* [WRITTEN PROBLEM]:
Shift every coordinate in the answers by -129. Rewrite each line in full from the line with "Viewport: 743px width, 1568px" up to and including the line with "(x=11, y=92)", leaving everything else in those items unchanged.

··· RECORDS PROVIDED

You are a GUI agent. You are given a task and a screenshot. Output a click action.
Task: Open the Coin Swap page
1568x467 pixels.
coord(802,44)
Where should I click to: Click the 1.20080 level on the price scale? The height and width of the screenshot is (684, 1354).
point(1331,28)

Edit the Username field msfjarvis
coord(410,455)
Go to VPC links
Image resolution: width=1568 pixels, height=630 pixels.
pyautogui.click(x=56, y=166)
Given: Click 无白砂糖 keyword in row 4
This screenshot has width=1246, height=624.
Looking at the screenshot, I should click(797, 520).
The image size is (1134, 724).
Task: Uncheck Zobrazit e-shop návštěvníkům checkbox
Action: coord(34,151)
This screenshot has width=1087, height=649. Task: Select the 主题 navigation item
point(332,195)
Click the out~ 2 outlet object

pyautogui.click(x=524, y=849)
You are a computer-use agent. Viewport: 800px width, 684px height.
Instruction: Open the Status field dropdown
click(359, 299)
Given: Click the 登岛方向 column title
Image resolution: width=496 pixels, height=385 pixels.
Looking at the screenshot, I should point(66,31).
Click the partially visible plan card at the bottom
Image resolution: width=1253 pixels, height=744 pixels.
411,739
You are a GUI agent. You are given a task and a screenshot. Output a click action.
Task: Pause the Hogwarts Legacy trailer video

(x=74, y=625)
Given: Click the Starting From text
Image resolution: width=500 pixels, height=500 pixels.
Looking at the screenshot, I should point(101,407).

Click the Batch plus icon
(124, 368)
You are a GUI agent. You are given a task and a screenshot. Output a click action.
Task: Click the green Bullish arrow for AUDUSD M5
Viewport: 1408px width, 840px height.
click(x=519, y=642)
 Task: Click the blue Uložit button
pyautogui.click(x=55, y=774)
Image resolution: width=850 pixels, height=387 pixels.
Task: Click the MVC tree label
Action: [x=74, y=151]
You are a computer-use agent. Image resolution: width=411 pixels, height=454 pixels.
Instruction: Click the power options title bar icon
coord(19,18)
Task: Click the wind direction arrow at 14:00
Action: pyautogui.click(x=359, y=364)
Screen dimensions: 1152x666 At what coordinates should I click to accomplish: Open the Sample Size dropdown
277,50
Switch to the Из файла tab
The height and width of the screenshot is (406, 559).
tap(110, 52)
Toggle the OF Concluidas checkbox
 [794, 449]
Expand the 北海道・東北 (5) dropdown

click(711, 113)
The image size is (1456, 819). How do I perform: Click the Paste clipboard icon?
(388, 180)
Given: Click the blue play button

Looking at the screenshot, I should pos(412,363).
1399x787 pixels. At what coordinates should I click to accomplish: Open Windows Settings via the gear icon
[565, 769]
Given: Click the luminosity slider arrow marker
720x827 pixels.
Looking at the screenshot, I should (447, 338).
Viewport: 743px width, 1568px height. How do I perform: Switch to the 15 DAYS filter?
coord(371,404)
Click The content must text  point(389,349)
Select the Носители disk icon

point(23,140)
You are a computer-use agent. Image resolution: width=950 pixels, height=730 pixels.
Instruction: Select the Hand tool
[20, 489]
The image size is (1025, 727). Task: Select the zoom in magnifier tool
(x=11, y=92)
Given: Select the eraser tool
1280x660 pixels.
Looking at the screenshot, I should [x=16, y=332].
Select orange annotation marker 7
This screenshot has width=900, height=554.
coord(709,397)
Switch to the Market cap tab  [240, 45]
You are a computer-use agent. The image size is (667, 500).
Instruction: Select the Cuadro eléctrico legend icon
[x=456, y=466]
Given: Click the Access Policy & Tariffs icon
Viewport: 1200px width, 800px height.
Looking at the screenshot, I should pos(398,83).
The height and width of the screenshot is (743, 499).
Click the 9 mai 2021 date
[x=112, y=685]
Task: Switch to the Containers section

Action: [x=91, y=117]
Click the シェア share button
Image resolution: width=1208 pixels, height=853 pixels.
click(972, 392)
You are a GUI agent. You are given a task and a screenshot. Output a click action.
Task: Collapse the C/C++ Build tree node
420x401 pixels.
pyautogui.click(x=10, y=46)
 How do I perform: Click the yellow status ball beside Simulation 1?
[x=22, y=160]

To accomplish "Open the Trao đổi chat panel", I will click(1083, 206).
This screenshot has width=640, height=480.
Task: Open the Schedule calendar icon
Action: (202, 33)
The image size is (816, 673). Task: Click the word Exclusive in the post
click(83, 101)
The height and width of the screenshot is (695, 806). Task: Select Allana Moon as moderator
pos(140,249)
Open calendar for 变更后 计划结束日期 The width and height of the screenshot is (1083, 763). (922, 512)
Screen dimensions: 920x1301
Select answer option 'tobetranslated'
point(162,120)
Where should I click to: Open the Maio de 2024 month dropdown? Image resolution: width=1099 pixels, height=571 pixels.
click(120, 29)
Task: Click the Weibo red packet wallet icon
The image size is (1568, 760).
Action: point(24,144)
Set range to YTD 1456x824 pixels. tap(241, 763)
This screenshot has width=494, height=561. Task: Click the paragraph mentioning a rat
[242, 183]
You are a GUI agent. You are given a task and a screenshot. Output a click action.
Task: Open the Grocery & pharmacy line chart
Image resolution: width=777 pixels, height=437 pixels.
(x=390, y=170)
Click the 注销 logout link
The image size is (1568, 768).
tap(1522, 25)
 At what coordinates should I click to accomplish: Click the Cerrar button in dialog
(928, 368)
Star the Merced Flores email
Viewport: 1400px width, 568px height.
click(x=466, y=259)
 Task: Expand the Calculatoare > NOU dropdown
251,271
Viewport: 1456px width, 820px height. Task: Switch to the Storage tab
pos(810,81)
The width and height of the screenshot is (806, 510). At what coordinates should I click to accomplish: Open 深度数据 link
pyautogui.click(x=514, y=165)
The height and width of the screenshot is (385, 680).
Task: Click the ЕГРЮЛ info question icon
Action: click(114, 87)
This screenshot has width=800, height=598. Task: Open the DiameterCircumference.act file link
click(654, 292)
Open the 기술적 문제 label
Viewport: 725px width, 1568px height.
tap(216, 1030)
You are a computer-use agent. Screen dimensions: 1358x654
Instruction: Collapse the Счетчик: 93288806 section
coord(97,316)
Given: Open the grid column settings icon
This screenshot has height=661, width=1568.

······

* [EXPECTED OUTPUT]:
Viewport: 743px width, 1568px height. How do I perform: Switch to the 15 DAYS filter?
coord(242,275)
Click The content must text  point(260,220)
Select the Носители disk icon

point(-106,11)
You are a computer-use agent. Image resolution: width=950 pixels, height=730 pixels.
Instruction: Select the Hand tool
[-109, 360]
The image size is (1025, 727). Task: Select the zoom in magnifier tool
(x=-118, y=-37)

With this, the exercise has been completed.